## [Texte]
===

Kendal Nezan, président de l’Institut kurde de Paris, réaffirme : C’est une page noire dans l’histoire des Kurdes. Les milices hamidiennes ont été créées par Abdul Hamid, contre les visées de l’Empire tsariste. Elles ont repris du service dès que l’ordre de génocide a été décidé par les membres du gouvernement Jeune-Turc. Ces mêmes milices ont également été utilisées contre le mouvement national kurde. Malheureusement, des milices, on en trouve partout, même en France pendant la seconde guerre mondiale... Beaucoup de Kurdes ont protégé leurs voisins, comme les Justes du temps de la Shoah, au péril de leur vie. Cette question de la participation des Kurdes a été posée dès les années 20 : il n’y a pas de négationnistes chez nous.

Raymond Haroutioun Kévorkian :

L’historiographie officielle turque a brouillé les pistes pour désigner les Kurdes comme responsables. Mais la réalité est autre : l’Organisation Spéciale avec ses cadres Tcherkesses dirigeait les milices kurdes nomades. Très peu de Kurdes sédentaires ont participé aux massacres.

===

## [Extrait de données]
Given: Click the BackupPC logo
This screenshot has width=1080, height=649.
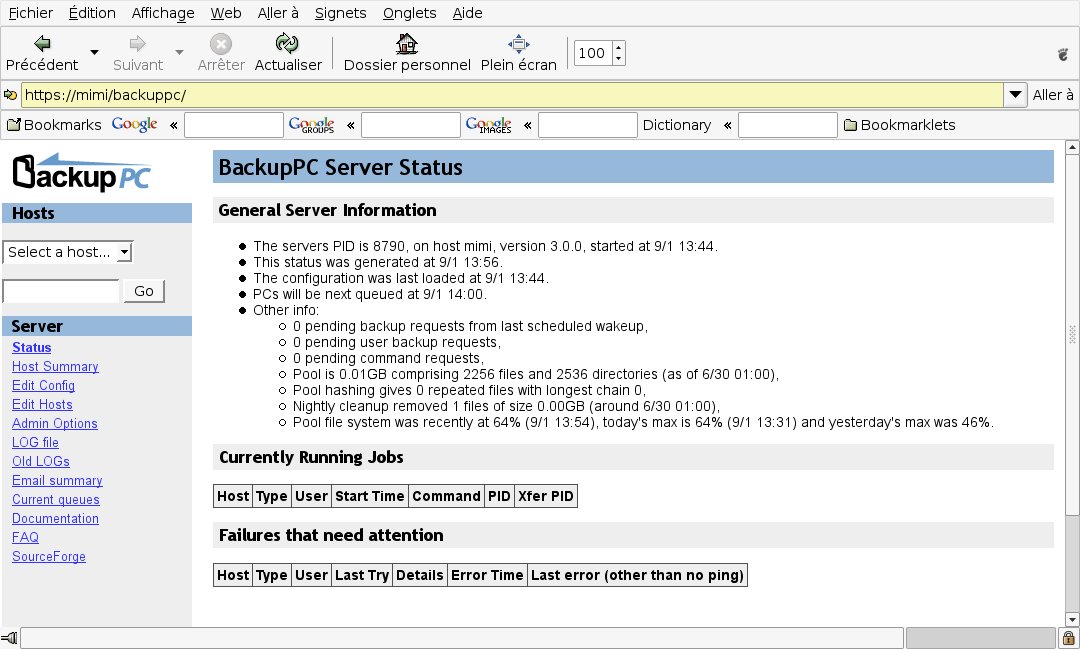Looking at the screenshot, I should (81, 172).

===

D'après le texte sur les milices kurdes, pourquoi Raymond Haroutioun Kévorkian rejette-t-il la désignation des Kurdes comme responsables ? Répondez en une à trois phrases.

## [Réponse]
Pour lui, la réalité est autre : c'était l'Organisation Spéciale, avec ses cadres tcherkesses, qui dirigeait les milices kurdes nomades. Il ajoute que très peu de Kurdes sédentaires ont participé aux massacres.